[ZADANIE PISEMNE A]
Jakie rodzaje uczelni wymienia tekst o rankingu uczelni w zdaniu zakończonym słowami „można było dokonać wielokrotnego wyboru” i jaki odsetek maturzystów podano przy każdym z nich?
[ZADANIE PISEMNE B]
Poprowadź dalej tekst o rankingu uczelni, zaczynając tuż po jego ostatnim zdaniu.

Ranking preferencji, oczekiwań i potrzeb.
Studia techniczne? Oczywiście!
Tak samo jak w minionym roku badanie preferencji młodych ludzi przy wyborze wyższej uczelni możliwe było dzięki marce NESCAFE 3in1. Z jej inicjatywy powstała ankieta, którą portal NK.pl udostępnił przyszłym, obecnym i niedawnym studentom. Pytano w niej o najpopularniejsze szkoły i o to, co stanowi o ich atrakcyjności.
Na zaproszenie NESCAFE 3in1 odpowiedziało przeszło dziesięć tysięcy osób. Na podstawie uzyskanych od nich informacji już po raz drugi utworzono ranking uwzględniający preferencje, oczekiwania i potrzeby maturzystów, studentów oraz absolwentów wyższych uczelni.
Pierwszym wskazaniem większości maturzystów są uczelnie publiczne (tak odpowiedziało 93%), wielu z nich będzie składać dokumenty jednocześnie do dwóch lub nawet trzech szkół. Nie oznacza to, że nie ma chętnych, by kontynuować edukację na uczelniach niepublicznych - aż 73% maturzystów nie wyklucza takiego wyboru, co oznacza wzrost w porównaniu do poprzedniego roku.
Na uczelniach technicznych widziałoby się 58% maturzystów, 56% na uniwersytetach, 16% w wyższych szkołach zawodowych (można było dokonać wielokrotnego wyboru).
Co będzie z pracą?

[POKAZANY MATERIAŁ]
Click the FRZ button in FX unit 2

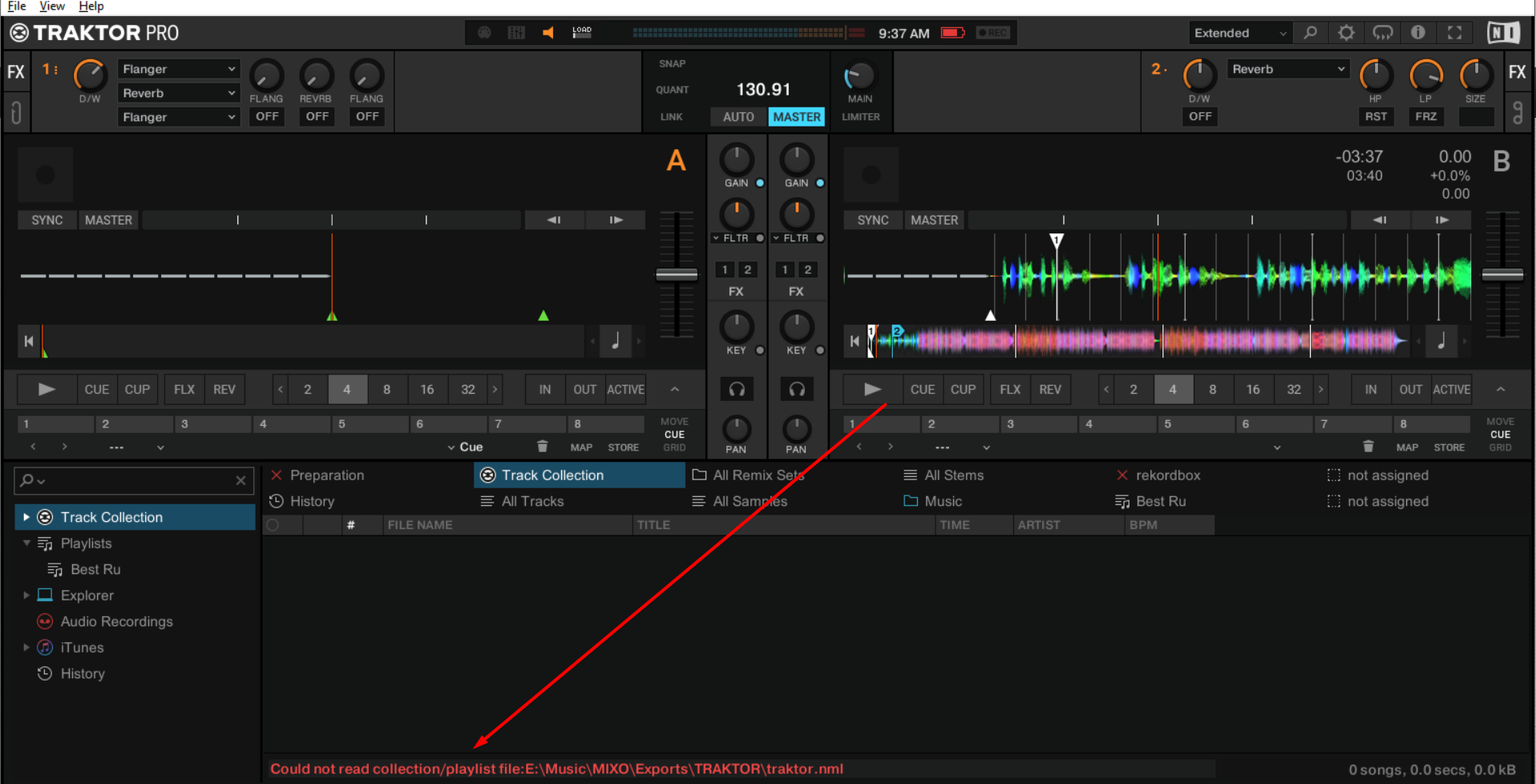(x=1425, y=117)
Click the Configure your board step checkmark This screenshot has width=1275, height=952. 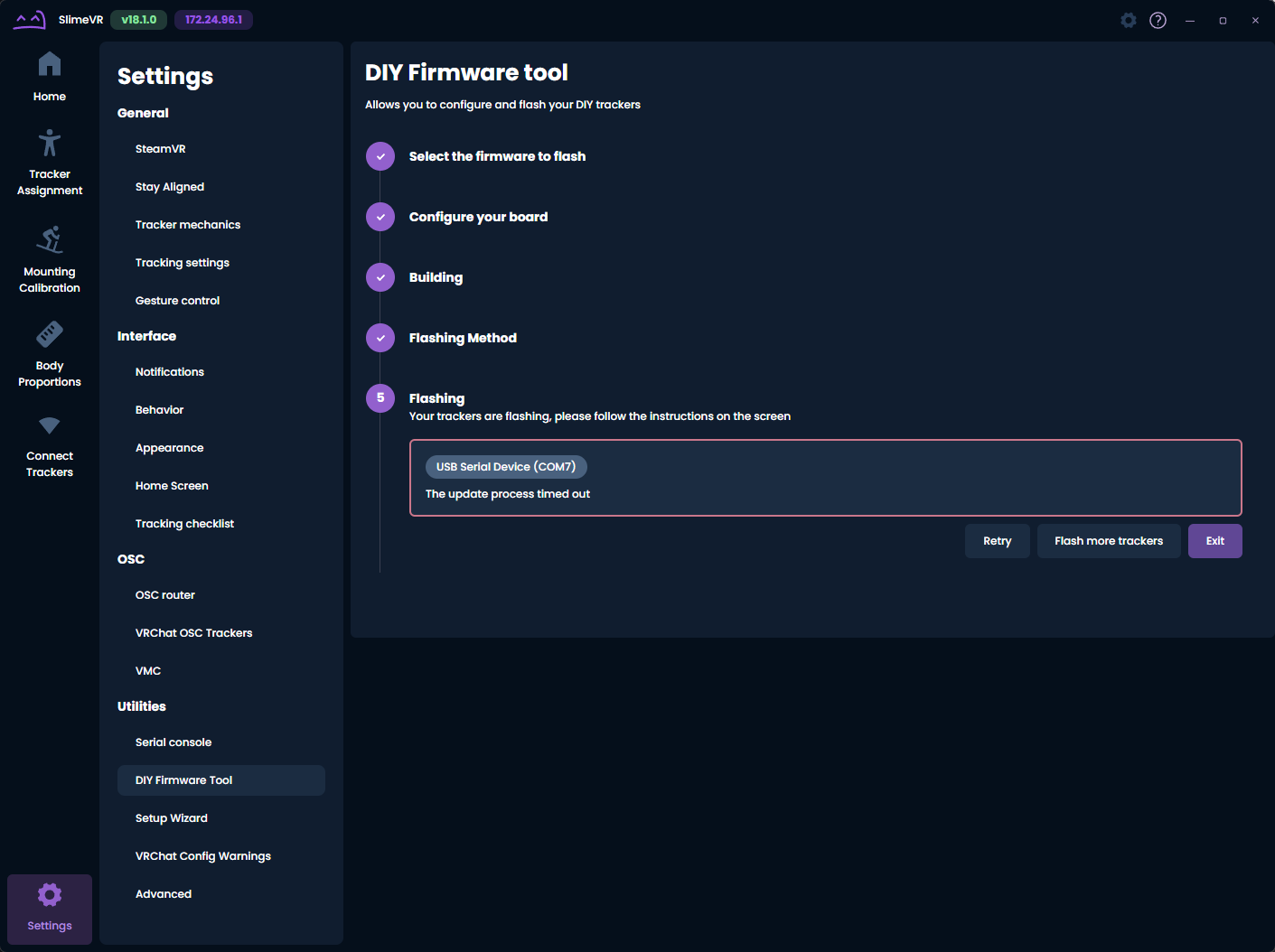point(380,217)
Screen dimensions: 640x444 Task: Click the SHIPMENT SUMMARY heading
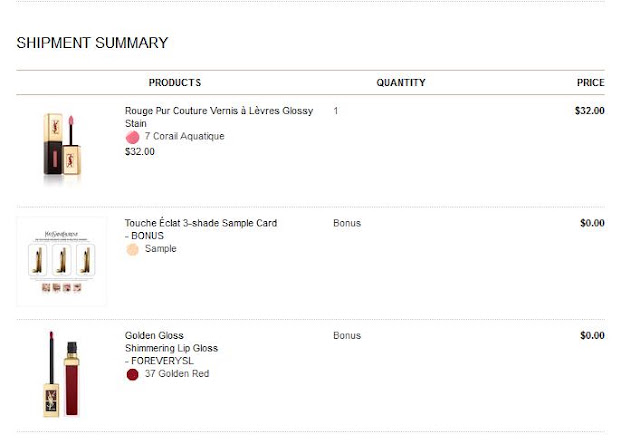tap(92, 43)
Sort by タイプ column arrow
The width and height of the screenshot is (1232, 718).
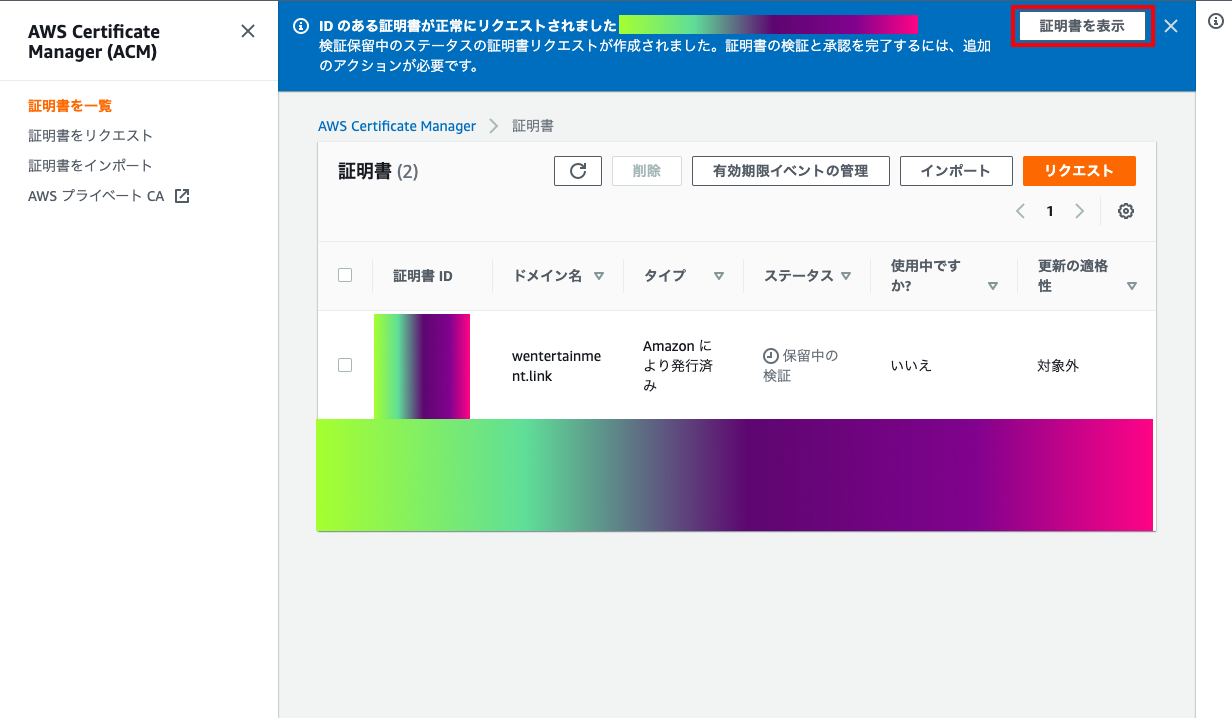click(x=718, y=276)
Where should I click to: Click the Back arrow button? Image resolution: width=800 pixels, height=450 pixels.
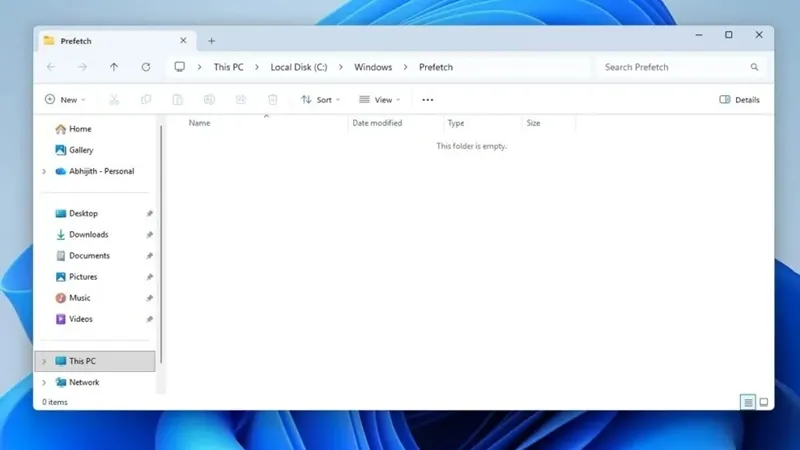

[WYNIK A]
Uczelnie techniczne: 58%
Uniwersytety: 56%
Wyższe szkoły zawodowe: 16%

[WYNIK B]
Dokonując wyboru uczelni maturzyści największą wagę przypisują temu, czy ukończenie studiów pozwoli im na łatwe znalezienie pracy. Niemal równie istotna jest dla nich zgodność studiów z własnymi zainteresowaniami. Obiektywność ocen czy współpraca uczelni z rynkiem pracy są dla nich nieco bardziej ważne niż wysokość opłat, relacje student-wykładowca czy wiedza wykładowców. Wśród 10 najistotniejszych cech wymieniają również poziom nauczania, kwalifikacje kadry i elastyczność studiów, czyli możliwość wyboru przedmiotów.
Mniejszą wagę przypisują reputacji uczelni, możliwości pogodzenia studiów z pracą czy atmosferze i życiu towarzyskiemu, najmniejszą - tradycjom szkoły i rodzinnym, wynikom w rankingach, współpracy międzynarodowej czy znajomym uczęszczającym na tę uczelnię.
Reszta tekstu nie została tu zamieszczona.